| Instructions for the task |
Leaving out pictures, output exactly the lines below from the one that has "Esitetilaus (465, 40)" through the one that has "Shipping (31, 739)", and nothing else.

(Collected data entries)
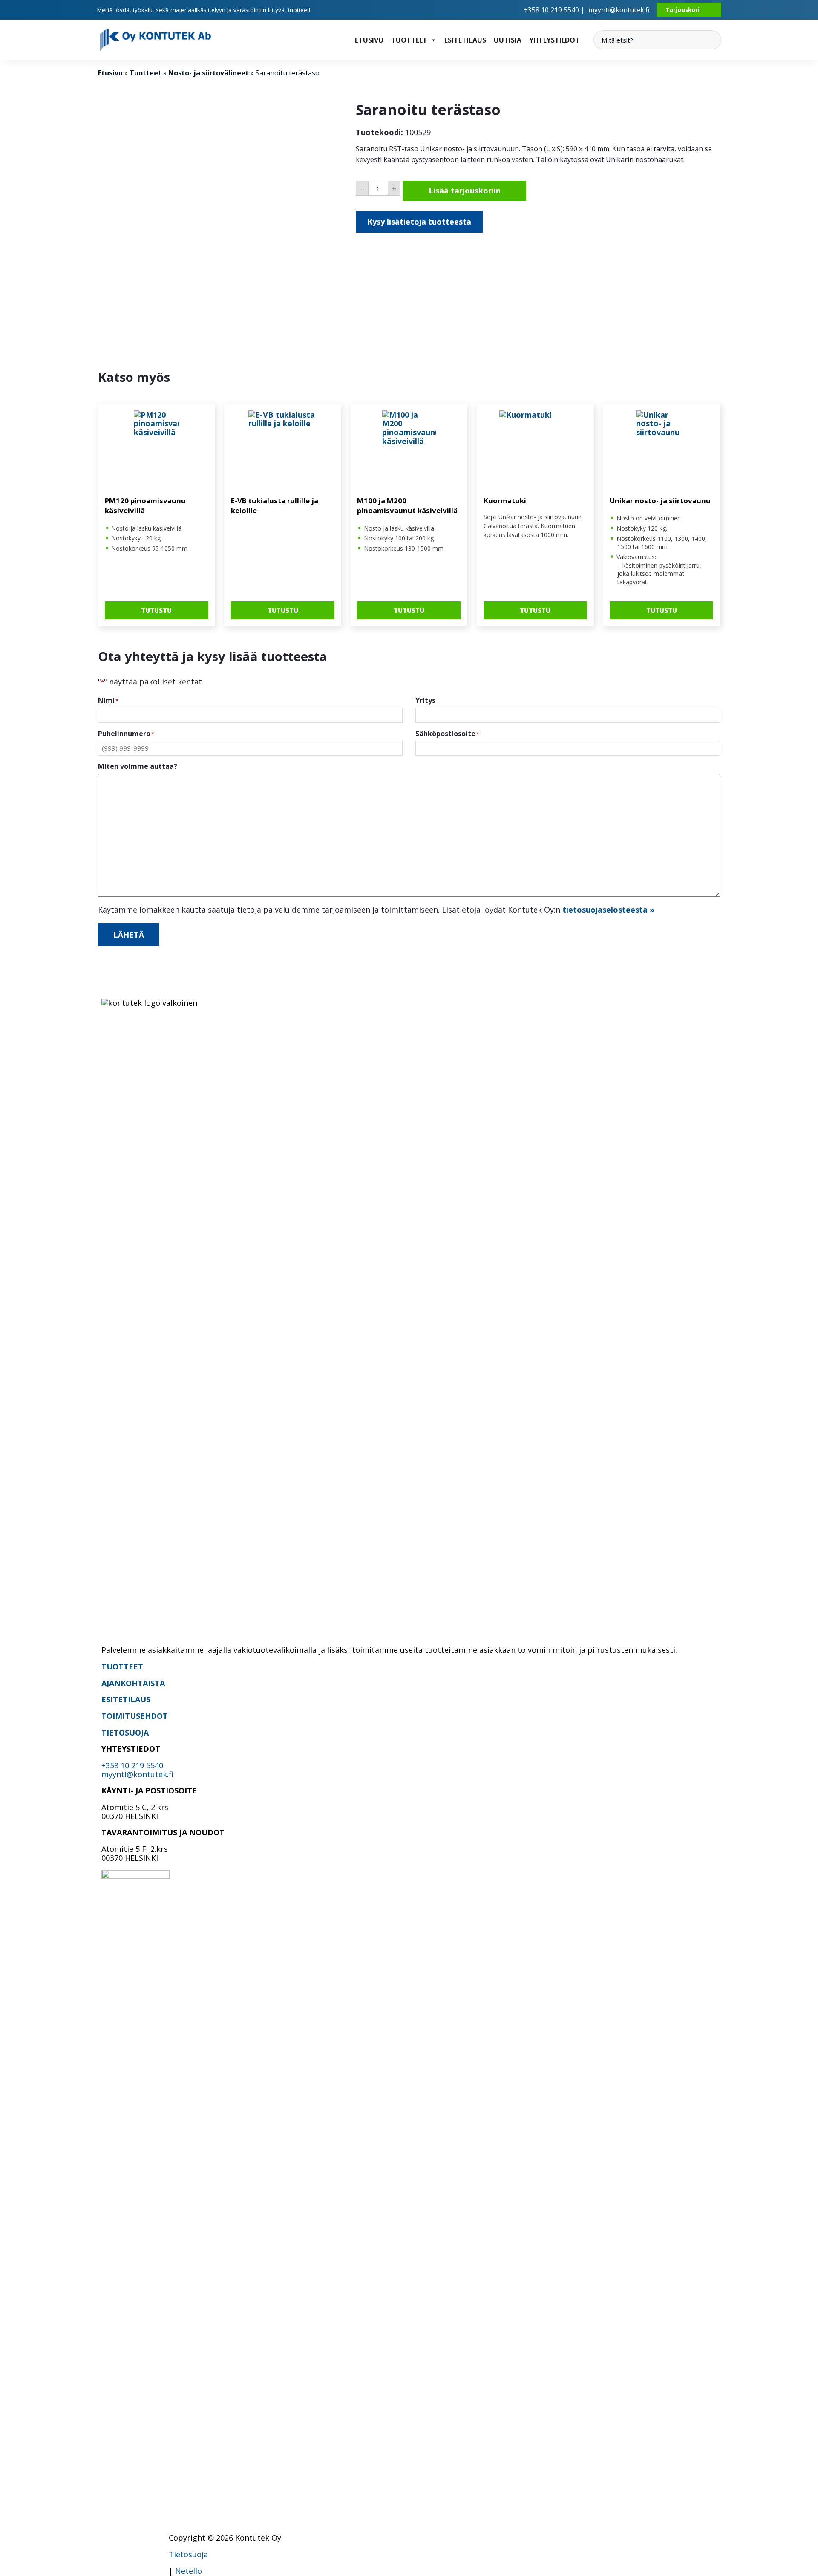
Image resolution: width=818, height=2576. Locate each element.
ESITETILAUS (125, 1699)
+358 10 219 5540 (132, 1765)
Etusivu (369, 40)
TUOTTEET (122, 1666)
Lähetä (128, 935)
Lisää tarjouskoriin (465, 190)
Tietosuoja (188, 2554)
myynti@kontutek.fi (618, 9)
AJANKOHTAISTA (133, 1683)
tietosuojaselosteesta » (608, 909)
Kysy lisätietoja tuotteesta (419, 222)
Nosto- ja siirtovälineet (208, 73)
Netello (188, 2571)
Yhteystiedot (554, 40)
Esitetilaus (465, 40)
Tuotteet (409, 40)
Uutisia (507, 40)
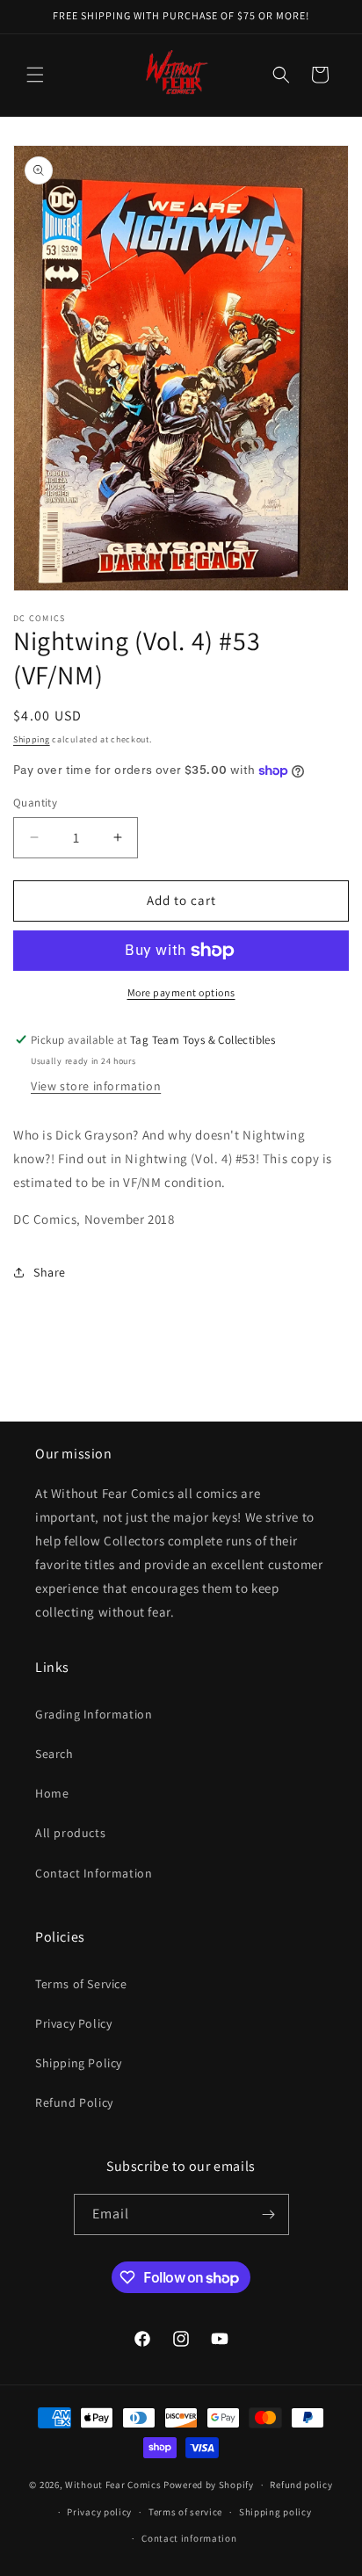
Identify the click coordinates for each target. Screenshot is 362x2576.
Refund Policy (74, 2102)
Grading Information (93, 1714)
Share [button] (49, 1272)
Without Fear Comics (113, 2484)
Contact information (188, 2538)
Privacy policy (99, 2512)
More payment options (181, 992)
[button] (35, 74)
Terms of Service (81, 1984)
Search (54, 1754)
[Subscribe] (269, 2214)
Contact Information (93, 1873)
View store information (96, 1086)
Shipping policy (275, 2512)
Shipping (31, 739)
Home (52, 1793)
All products (70, 1833)
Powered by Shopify (208, 2484)
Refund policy (301, 2484)
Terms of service (185, 2512)
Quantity (35, 802)
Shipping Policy (78, 2063)
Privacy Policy (73, 2023)
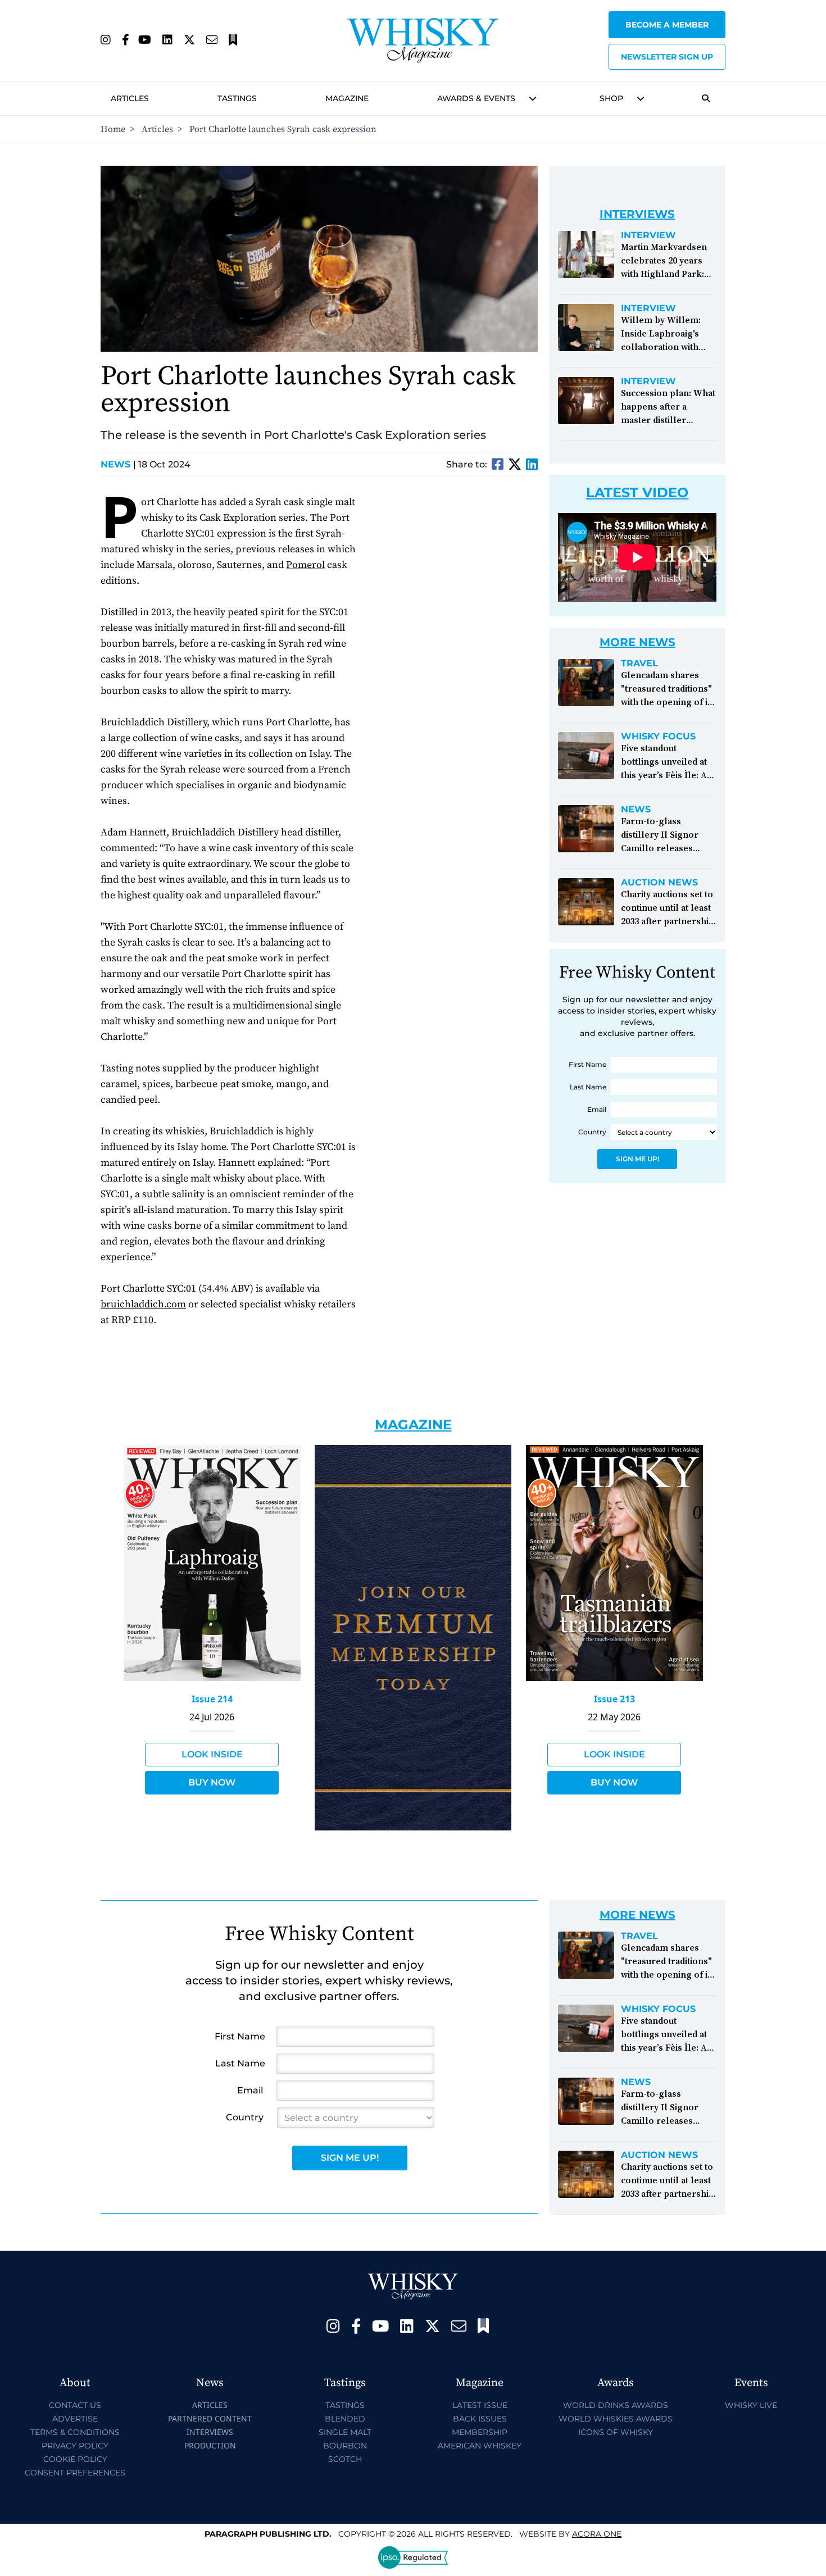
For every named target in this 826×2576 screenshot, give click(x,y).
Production (210, 2445)
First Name (587, 1064)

| Response to this task |
Esitetilaus (465, 40)
Tuotteet (409, 40)
Uutisia (507, 40)
Identify the click coordinates for each target. Screenshot is 362x2576.
Refund Policy (74, 2102)
Grading Information (93, 1714)
Share [button] (49, 1272)
Without Fear Comics (113, 2484)
Contact information (188, 2538)
Privacy policy (99, 2512)
More payment options (181, 992)
[button] (35, 74)
Terms of Service (81, 1984)
Search (54, 1754)
[Subscribe] (269, 2214)
Contact Information (93, 1873)
View store information (96, 1086)
Shipping policy (275, 2512)
Shipping (31, 739)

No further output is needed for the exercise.